O que propõe o tal pacto? Só coisas boas. Diálogo, tolerância e “embate virtuoso de ideias no debate público”. “Eleições limpas, diversas e com ampla participação em outubro”. E uma reforma política “para sair da crise melhores do que antes, no rumo reafirmado da ética, da justiça e do desenvolvimento compartilhados”. Quem pode se dizer contra isso?

Nos “compromissos” específicos, o politico deve “disseminar o chamado à importância do voto” e o cidadão, zelar pelo combate às notícias falsas. E assim por diante. Mas a exaltação da “importância do voto” não se relaciona com a denúncia do golpe e a ojeriza às mentiras cabe perfeitamente no discurso da grande imprensa e não aponta para a necessidade de pluralização da mídia.
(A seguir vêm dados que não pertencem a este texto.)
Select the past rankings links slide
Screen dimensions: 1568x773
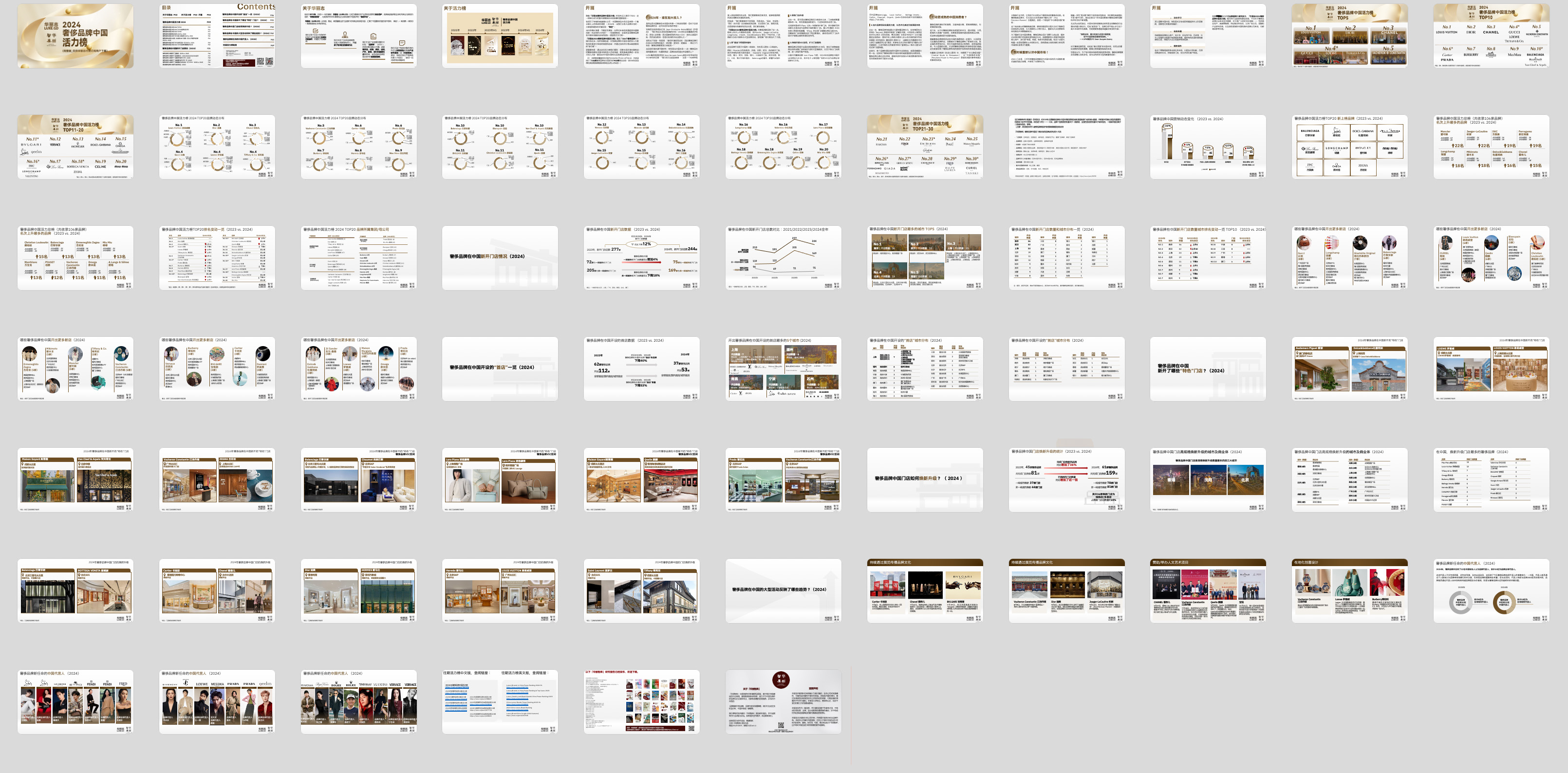(500, 702)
É isso. Lendo o manifesto, parece que a democracia está ameaçada pela intolerância, mas não foi fraturada por um golpe de Estado. Que a a bandeira das eleições limpas e diversas pode ser empunhada de forma abstrata, sem referência ao fato de que há um candidato encarcerado e proibido de concorrer. Que a democracia que o pacto quer proteger não tem nada a ver com os direitos sociais e o combate às desigualdades, sendo limitada a um conjunto de regras para a competição política, como quer o pensamento conservador. Que o monopólio dos meios de comunicação ou a enorme desigualdade material não são obstáculos à democracia. Que a “polarização” é o grande mal e que, para superá-la, precisamos encontrar um campo comum, mesmo que para chegar lá a maior parte de nossas bandeiras mais caras tenha que ficar pelo caminho.
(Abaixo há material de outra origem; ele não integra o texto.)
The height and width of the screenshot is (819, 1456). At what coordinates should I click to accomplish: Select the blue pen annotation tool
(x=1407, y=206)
Fica evidente quais são as ameaças à democracia que o pacto deseja combater: Bolsonaro e a intervenção militar. O pacto é uma expressão clara da instrumentalização da ameaça da extrema-direita por parte da direita não tão extrema, como se não tivesse sido ela, a direita light, quem abriu espaço para o crescimento da direita raivosa, na hora em que era de seu interesse.
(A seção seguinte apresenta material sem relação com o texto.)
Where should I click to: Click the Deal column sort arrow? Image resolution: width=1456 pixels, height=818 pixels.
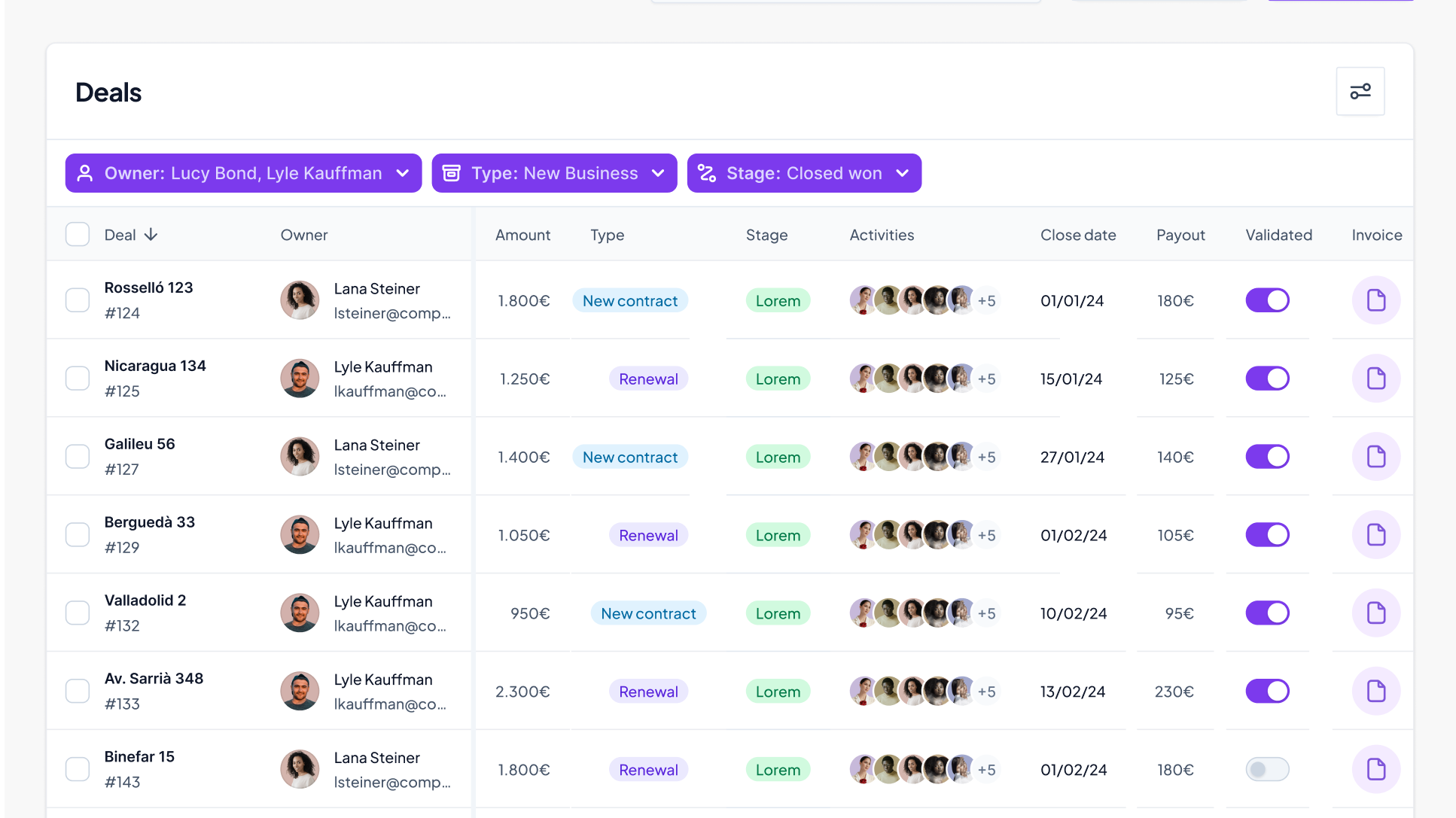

Somos constrangidos a defender a “democracia” nestes termos, aceitando o golpe, os retrocessos e o desfiguramento da Constituição de 1988, sempre para evitar o mal maior (Bolsonaro, intervenção militar). Voltamos à velha teoria de que é melhor se contentar com pouco, bem pouco, para que este pouco seja seguro. Mesmo que este pouco seja cada vez menos e mostre que nunca é tão seguro assim.

Do “pacto pela democracia” da Neca Setúbal ao “manifesto pelo novo centro” de FHC é só um passo. Melhor garantir logo a vitória de Alckmin ou de Marina, para não correr riscos, não é mesmo?